··· Extrait ···
Un mort, trois femmes, et une vérité qui se dérobe. Vingt-sept ans de versions contradictoires pour un seul assassinat. C’est tout ce qu’on saura (peut-être)
Un après-midi de juin 1998, entre Tizi-Ouzou et Ath Douala : Lounès Matoub tombe sous les balles. À ses côtés, trois femmes : Nadia, sa veuve, Farida et Ouarda, ses belles-sœurs. Blessées, mais rescapées. Depuis, les versions se superposent, se contredisent, s’annulent. Portières tantôt ouvertes, tantôt fermées. Tirs venus de dehors ou de l’intérieur. Comas amnésiques mais bavards. La vérité s’est fait la malle. Le dossier Matoub ? Un polar kabyle, mais écrit à l’envers.
Matoub : exécuté dedans ou dehors ?
··· Entrées présentées ···
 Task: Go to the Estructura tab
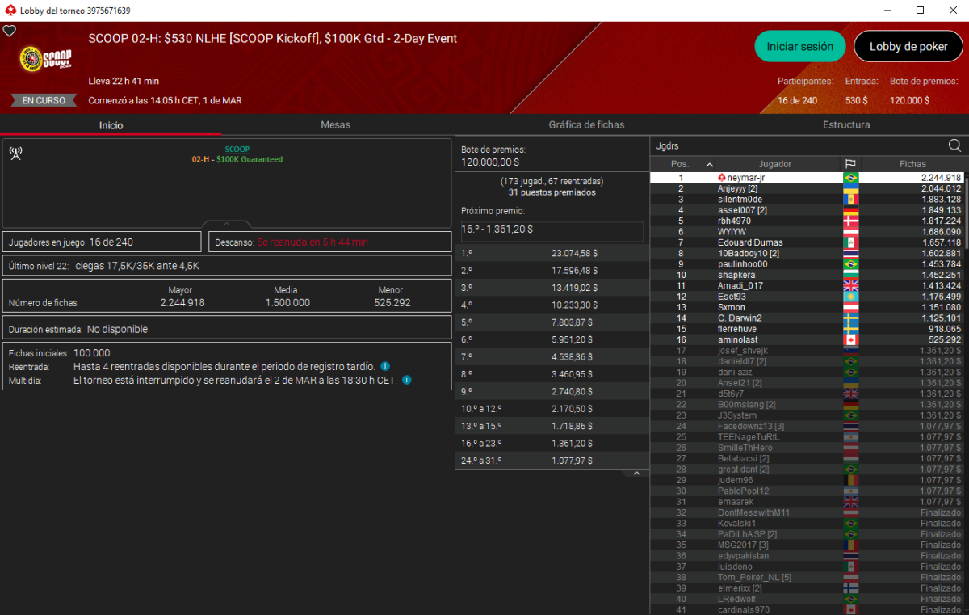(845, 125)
···
··· Entrées présentées ···
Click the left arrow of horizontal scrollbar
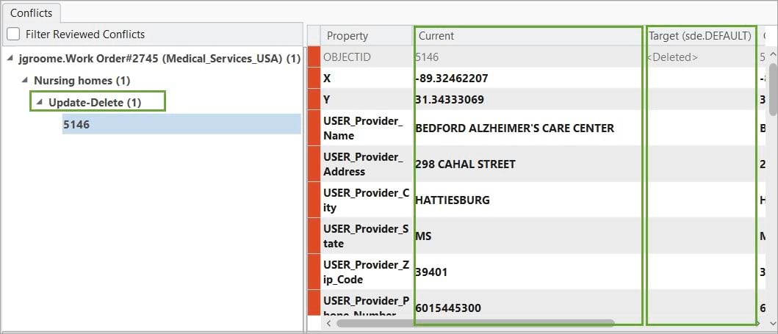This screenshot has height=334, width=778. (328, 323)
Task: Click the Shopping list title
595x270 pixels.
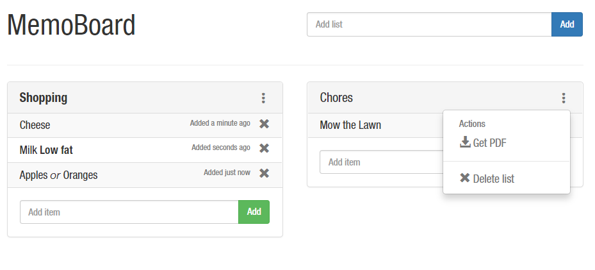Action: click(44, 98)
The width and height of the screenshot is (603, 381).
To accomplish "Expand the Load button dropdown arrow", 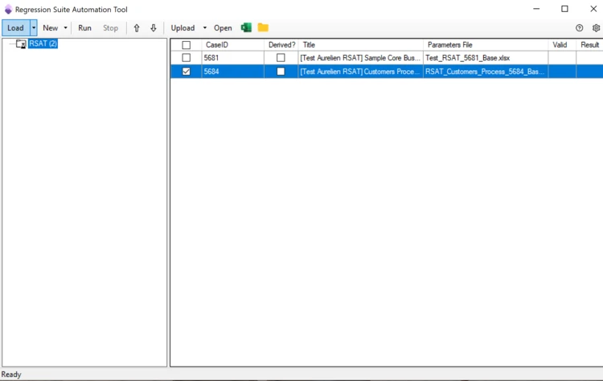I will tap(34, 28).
···
··· Entrées présentées ···
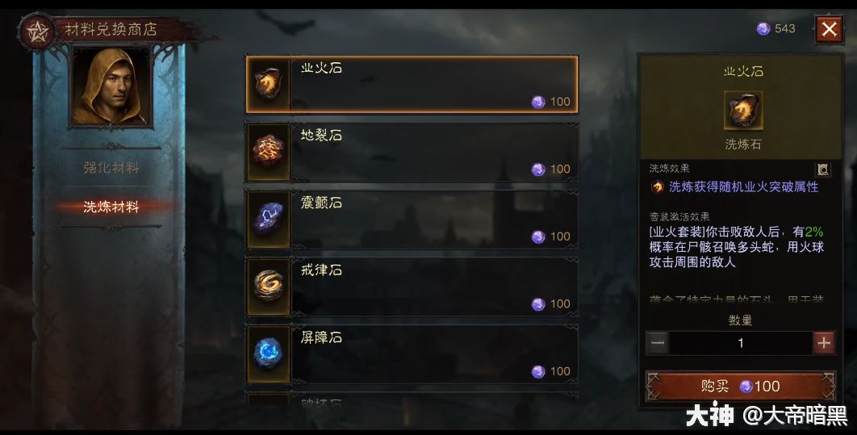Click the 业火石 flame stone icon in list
···
▶ [Consigne] Selon l'extrait sur l'assassinat de Lounès Matoub, quel lien de parenté unit Farida et Ouarda à Lounès Matoub ? Les entrées n'ont aucun lien avec l'extrait.

▶ [Réponse complète] Farida et Ouarda sont ses belles-sœurs.